Go through the data below and retype all of it exactly.

[Stored items]

■ ■ ■ ■ ■ ■ ■

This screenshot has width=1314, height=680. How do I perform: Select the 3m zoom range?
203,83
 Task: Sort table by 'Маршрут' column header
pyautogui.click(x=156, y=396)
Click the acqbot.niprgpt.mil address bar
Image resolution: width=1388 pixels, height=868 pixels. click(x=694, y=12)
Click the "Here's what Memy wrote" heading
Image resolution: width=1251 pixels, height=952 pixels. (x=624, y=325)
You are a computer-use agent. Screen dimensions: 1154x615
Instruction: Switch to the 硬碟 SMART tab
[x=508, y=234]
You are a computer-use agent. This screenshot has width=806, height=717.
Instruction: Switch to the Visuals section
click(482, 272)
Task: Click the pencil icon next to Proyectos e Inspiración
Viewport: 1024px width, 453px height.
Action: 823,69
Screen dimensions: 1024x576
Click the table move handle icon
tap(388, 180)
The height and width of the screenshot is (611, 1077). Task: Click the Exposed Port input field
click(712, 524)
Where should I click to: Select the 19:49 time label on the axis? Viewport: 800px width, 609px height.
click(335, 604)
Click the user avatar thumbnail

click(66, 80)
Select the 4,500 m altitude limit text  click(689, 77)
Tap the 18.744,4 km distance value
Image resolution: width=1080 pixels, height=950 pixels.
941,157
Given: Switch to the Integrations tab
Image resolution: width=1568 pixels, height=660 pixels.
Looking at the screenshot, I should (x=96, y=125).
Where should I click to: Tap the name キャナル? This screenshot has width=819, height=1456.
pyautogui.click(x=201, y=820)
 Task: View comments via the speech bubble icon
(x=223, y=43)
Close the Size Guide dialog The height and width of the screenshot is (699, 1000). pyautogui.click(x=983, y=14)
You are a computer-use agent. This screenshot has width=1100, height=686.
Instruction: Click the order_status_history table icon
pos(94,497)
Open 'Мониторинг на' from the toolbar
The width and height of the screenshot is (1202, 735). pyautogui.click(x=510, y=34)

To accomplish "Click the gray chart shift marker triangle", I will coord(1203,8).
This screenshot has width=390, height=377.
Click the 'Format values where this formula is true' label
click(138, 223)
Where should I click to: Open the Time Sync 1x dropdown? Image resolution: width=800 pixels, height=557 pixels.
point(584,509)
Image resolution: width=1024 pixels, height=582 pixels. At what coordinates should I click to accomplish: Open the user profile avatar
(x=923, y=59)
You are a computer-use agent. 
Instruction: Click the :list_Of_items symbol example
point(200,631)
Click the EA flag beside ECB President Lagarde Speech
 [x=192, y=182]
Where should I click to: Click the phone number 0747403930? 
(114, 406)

■ ■ ■ ■ ■ ■ ■

* [Task response]
This screenshot has width=1314, height=680. How do I perform: Select the 3m zoom range?
203,83
 Task: Sort table by 'Маршрут' column header
pyautogui.click(x=156, y=396)
Click the acqbot.niprgpt.mil address bar
Image resolution: width=1388 pixels, height=868 pixels. click(x=694, y=12)
Click the "Here's what Memy wrote" heading
Image resolution: width=1251 pixels, height=952 pixels. (x=624, y=325)
You are a computer-use agent. Screen dimensions: 1154x615
Instruction: Switch to the 硬碟 SMART tab
[x=508, y=234]
You are a computer-use agent. This screenshot has width=806, height=717.
Instruction: Switch to the Visuals section
click(482, 272)
Task: Click the pencil icon next to Proyectos e Inspiración
Viewport: 1024px width, 453px height.
Action: 823,69
Screen dimensions: 1024x576
Click the table move handle icon
tap(388, 180)
The height and width of the screenshot is (611, 1077). Task: Click the Exposed Port input field
click(712, 524)
Where should I click to: Select the 19:49 time label on the axis? Viewport: 800px width, 609px height.
click(335, 604)
Click the user avatar thumbnail

click(66, 80)
Select the 4,500 m altitude limit text  click(689, 77)
Tap the 18.744,4 km distance value
Image resolution: width=1080 pixels, height=950 pixels.
941,157
Given: Switch to the Integrations tab
Image resolution: width=1568 pixels, height=660 pixels.
Looking at the screenshot, I should (x=96, y=125).
Where should I click to: Tap the name キャナル? This screenshot has width=819, height=1456.
pyautogui.click(x=201, y=820)
 Task: View comments via the speech bubble icon
(x=223, y=43)
Close the Size Guide dialog The height and width of the screenshot is (699, 1000). pyautogui.click(x=983, y=14)
You are a computer-use agent. This screenshot has width=1100, height=686.
Instruction: Click the order_status_history table icon
pos(94,497)
Open 'Мониторинг на' from the toolbar
The width and height of the screenshot is (1202, 735). pyautogui.click(x=510, y=34)

To accomplish "Click the gray chart shift marker triangle", I will coord(1203,8).
This screenshot has width=390, height=377.
Click the 'Format values where this formula is true' label
click(138, 223)
Where should I click to: Open the Time Sync 1x dropdown? Image resolution: width=800 pixels, height=557 pixels.
point(584,509)
Image resolution: width=1024 pixels, height=582 pixels. At what coordinates should I click to accomplish: Open the user profile avatar
(x=923, y=59)
You are a computer-use agent. 
Instruction: Click the :list_Of_items symbol example
point(200,631)
Click the EA flag beside ECB President Lagarde Speech
 [x=192, y=182]
Where should I click to: Click the phone number 0747403930? 
(114, 406)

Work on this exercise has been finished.